School district officials discussed the issue at Tuesday's special meeting but delayed making a decision on the future of the program until the May 11 regular meeting.
A couple of financial issues are driving the discussion of cutting the gymnastics program. Equipment costs are not cheap and the only other two schools in the area that have their own programs have decided to scrap them, Superintendent Rich Seas said.
Seventeen girls participated in Coldwater's gymnastics program this school year. The team has a head coach and assistant coach paid by the district.
Delphos St. John's and Columbus Grove high schools recently dropped their gymnastics programs, Seas said. Those schools were on Coldwater's limited schedule, which means Cavalier gymnasts would be facing even longer road trips next year to compete in a similar schedule. With the exit of St. John's from gymnastics, no Midwest Athletic Conference schools have a gymnastics program. Seas admitted the critical issues in deciding whether the program survives are "money and scheduling."
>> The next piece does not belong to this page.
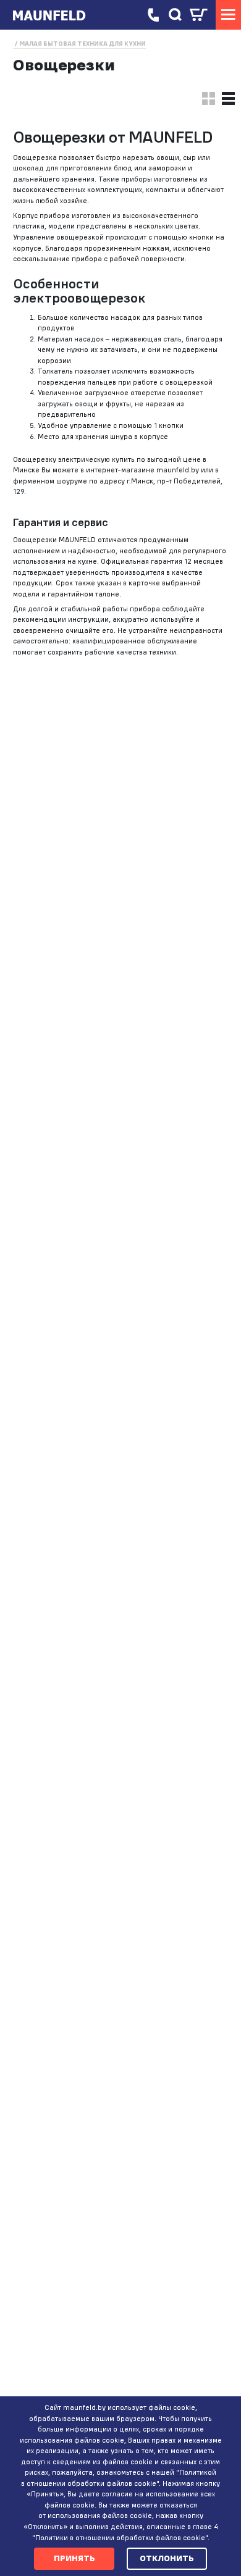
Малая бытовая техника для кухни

"The discussion about the gymnastics program was based on a couple concerns: scheduling teams to compete against, and the investment the athletic program needs to put into the future (facilities, uniforms, equipment, travel) of the gymnastics program," Seas said.
Seas praised head coach Jane Diller and her long-time guidance of the program. He said her efforts make the school board's decision even more difficult.
Also Tuesday, school board members joined the ranks of others in the area to reduce staffing for the next school year due to declining enrollment and shrinking finances. Board members approved eliminating the position of fifth-grade teacher Aaron Weigel and let the contracts of bus drivers Ken Siefring and Gary Stelzer lapse. Another elementary teaching position that will be vacant at the end of the year will not be filled.
"The reason for the RIF (reduction-in-force) was to address the declining enrollment in two of the lower grades and to eliminate a bus route. One classroom position was eliminated through attrition and the other position had to be eliminated through reduction in force ... It's the only responsible and accountable thing to do," Seas said.
Board members also learned Tuesday their decision to seek new bids for the technology equipment for the expansion and renovation project paid off. Sun Technology, Chagrin Falls, won the contract for about $230,000, about $20,000 less than estimated. Board members had rejected a prior set of bids because the bid language required contractors to be within a 100-mile radius of the school. The apparent low bidder was not that close, so board members started over.
They had feared that rebidding would result in higher prices, but that proved not to be the case.
"There was some hesitation in the rebid, but it worked out well for us," Seas said.
All other construction contracts have been awarded for the district's estimated $30.5 million renovation project scheduled for completion in the fall of 2006.